Allan Wright - the legally embattled former state wildlife officer assigned to Brown County - has been fired by the Ohio Department of Natural Resources.
In a one-page letter dated Oct. 28, 2011 interim Natural Resources Director Scott A. Zody wrote:
“As a result of your recent per-disciplinary hearing held on October 25, 2011, you were found guilty of violating the following provisions of the Ohio Department of Natural Resources (ODNR) Disciplinary Policy:
* B. Dishonesty - (2) Willfully falsifying... any official document.
* D. Failure of Good Behavior - (4) Misuse of and/or carelessness with state property....
* Commissioned Officers: A. Law Enforcement - (1) Violation of Uniformed Officer’s Code of Conduct.
“Therefore, you are being removed from your Wildlife Officer position with the ODNR-Division of Wildlife effective the date of your receipt of this letter.”
Laura Jones, chief spokeswoman for the Natural Resources Department, said that Wright has filed a grievance related to this latest action.

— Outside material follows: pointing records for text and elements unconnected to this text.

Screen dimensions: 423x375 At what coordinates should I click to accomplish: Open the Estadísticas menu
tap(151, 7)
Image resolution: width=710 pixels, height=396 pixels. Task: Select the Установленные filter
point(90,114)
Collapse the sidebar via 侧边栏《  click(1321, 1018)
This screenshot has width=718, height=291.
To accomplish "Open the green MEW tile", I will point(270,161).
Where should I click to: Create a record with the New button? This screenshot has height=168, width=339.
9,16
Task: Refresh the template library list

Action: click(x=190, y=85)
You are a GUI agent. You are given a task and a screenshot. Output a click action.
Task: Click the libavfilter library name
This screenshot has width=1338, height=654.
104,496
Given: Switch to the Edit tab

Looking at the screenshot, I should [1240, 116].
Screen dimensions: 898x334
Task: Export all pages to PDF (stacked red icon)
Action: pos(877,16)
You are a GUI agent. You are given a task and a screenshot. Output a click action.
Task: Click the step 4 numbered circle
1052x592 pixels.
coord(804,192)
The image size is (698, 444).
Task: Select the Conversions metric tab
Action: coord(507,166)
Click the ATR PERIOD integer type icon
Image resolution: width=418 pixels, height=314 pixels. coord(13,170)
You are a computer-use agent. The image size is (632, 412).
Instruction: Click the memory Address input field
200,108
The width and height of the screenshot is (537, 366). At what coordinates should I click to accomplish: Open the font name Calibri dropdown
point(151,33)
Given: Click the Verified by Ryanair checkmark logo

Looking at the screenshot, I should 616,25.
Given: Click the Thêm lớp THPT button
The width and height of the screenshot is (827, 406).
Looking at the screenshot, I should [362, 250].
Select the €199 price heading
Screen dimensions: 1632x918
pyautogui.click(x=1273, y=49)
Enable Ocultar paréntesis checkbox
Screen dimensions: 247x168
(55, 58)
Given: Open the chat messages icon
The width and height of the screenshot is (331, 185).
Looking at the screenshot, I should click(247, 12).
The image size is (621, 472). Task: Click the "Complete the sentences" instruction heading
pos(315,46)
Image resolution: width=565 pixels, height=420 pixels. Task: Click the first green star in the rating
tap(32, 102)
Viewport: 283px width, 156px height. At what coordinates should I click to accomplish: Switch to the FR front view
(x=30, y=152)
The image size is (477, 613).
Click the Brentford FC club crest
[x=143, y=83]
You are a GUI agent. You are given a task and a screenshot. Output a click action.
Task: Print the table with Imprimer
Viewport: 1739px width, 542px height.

This action also falls on the legal heels of Wright being first placed on unpaid administrative leave in August, reinstated to paid administrative leave and according to rules governed by the Ohio Revised Code.
However, the Natural Resources Department declined to write any paychecks to Wright.
That matter likewise is being appealed by the Fraternal Order Of Police, the bargaining unit for the Ohio Division of Wildlife’s commissioned officers.
In 2006 Wright allowed a South Carolina wildlife officer to use his Ohio address to obtain a resident Ohio hunting license, among other matters.
A chain reaction of legal issues have since enveloped others within the Ohio Division of Wildlife who either have retired or else remain aboard the agency.
Wright - who is also under indictment for felony and misdemeanor violations of the federal government’s Lacey Act - is slated to stand trial in federal court Feb. 22, 2012.
Wright agree to state complaints that he allowed a South Carolina wildlife officer to use his Ohio address to obtain a resident state hunting license.
He subsequently was given a written reprimand which was eventually expunged.
That set into legal motion charges being brought against five current or retired Ohio Division of Wildlife officials.
The cases involving these officials remains pending before Ohio’s 12th District Court of Appeals.